ともあれ、オレもその関係に巻き込まれたわけで、ミュージカルの内容について、ブルーベリーの話や園芸とは何も関係ないけれど、以下おつきあいくださいませ。


ミュージカル「アテルイ」を観る

 ドンドコ!ドンドコ!、大音量の和太鼓で始まった。
むかし、むかーし、日本の国の北のかなた、このあたりは、エミシと呼ばれておりました。
蝦夷(えみし)という言い方は、ヤマト朝廷からは異族視されていた表現ではありますが、本人たちは土地の草花を愛するのどかな人々でありました。

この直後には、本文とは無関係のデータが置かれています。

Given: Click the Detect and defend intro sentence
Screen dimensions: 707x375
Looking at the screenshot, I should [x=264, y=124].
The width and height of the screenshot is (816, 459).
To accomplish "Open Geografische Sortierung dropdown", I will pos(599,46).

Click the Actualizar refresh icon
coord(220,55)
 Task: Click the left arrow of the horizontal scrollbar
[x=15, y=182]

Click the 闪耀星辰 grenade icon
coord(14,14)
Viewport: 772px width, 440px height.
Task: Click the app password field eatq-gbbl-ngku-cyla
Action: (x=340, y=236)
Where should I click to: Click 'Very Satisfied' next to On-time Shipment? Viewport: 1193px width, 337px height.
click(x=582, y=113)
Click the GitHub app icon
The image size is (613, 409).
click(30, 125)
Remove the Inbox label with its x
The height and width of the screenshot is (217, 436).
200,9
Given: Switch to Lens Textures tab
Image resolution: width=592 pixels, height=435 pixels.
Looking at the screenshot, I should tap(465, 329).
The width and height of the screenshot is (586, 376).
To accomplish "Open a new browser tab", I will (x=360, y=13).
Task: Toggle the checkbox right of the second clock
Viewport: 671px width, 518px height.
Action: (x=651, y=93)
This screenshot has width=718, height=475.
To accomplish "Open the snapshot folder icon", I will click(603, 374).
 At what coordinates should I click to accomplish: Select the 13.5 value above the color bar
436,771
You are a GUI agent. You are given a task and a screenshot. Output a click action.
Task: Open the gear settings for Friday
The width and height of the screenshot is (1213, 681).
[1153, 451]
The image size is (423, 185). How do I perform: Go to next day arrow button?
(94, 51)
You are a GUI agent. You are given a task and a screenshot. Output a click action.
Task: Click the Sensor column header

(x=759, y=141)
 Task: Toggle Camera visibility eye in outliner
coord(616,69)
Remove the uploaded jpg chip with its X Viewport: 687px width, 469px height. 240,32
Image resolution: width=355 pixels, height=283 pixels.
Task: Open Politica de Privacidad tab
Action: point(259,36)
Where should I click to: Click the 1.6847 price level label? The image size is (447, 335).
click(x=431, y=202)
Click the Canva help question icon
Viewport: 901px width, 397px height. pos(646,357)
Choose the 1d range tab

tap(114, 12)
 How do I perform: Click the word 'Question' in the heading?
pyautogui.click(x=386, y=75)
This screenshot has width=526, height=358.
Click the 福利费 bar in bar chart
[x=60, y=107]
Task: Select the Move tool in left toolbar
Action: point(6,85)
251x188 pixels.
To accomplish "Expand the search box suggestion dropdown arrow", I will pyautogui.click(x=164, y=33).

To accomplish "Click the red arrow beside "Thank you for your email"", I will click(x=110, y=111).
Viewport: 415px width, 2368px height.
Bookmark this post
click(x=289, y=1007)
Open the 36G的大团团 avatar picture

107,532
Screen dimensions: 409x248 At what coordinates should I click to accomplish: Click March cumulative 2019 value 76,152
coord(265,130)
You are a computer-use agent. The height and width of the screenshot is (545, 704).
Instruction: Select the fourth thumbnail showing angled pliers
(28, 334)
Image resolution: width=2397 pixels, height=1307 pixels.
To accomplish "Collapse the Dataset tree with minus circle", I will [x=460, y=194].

 金の産出も多く、そこへヤマトが征服のため、兵を送り込んできました。
村を焼き、人を殺すヤマトに対して、我らエミシは戦うのだと、ミュージカルは続きます。
そのリーダーにと選ばれたのが、あまり気乗りしないアテルイという若い男。
そのような能力はない、器でもない、とアテルイは嫌がり、悩みます。

 奇声を挙げる巫女のお告げとやらで結局リーダーをやらされ、ヤマト朝廷からきた田村麻呂との戦いが始まります。
戦いは地の利でエミシが善戦しており、ヤマトは大軍だというのに苦戦です。
ミュージカルは、それを表現して、 EXILE(エグザイル)のような激しい踊りが続きます。
それにしても踊りの動きが、ハード過ぎ。
盆踊りなんて比ではありません。

 田村麻呂は、アテルイ側が「降伏」という形だけでもとるようにさせて、戦いを終わらせようとします。
アテルイの仲間たちは自分たちは勝っているのに降伏ってあるか!と激怒。
交渉は決裂し、ヤマト側の朝廷は、エミシを「殺せ殺せ」の大合唱となり、毎年のように軍勢を送り込んできて、戦いは10年以上の泥沼になります。
アテルイは苦悩します。

 征夷大将軍・田村麻呂は、苦戦のためもあり、またアテルイとは昔、知り合いだった!?こともあり、友情もあり、征服戦争には気乗りせず、今度は一転して、意外や意外、朝廷?の娘とアテルイの婚儀の話も始まります。
アテルイまた苦悩。
今度は恋の悩みです。

 ラブな話となり、和服を着た女性が舞台で、歌います。
どうやら、婚儀は一応決まったようで、いくさも終わることになったようですが、アテルイが京都に向かう様子は、オリに入れられて降伏の形になっておりました。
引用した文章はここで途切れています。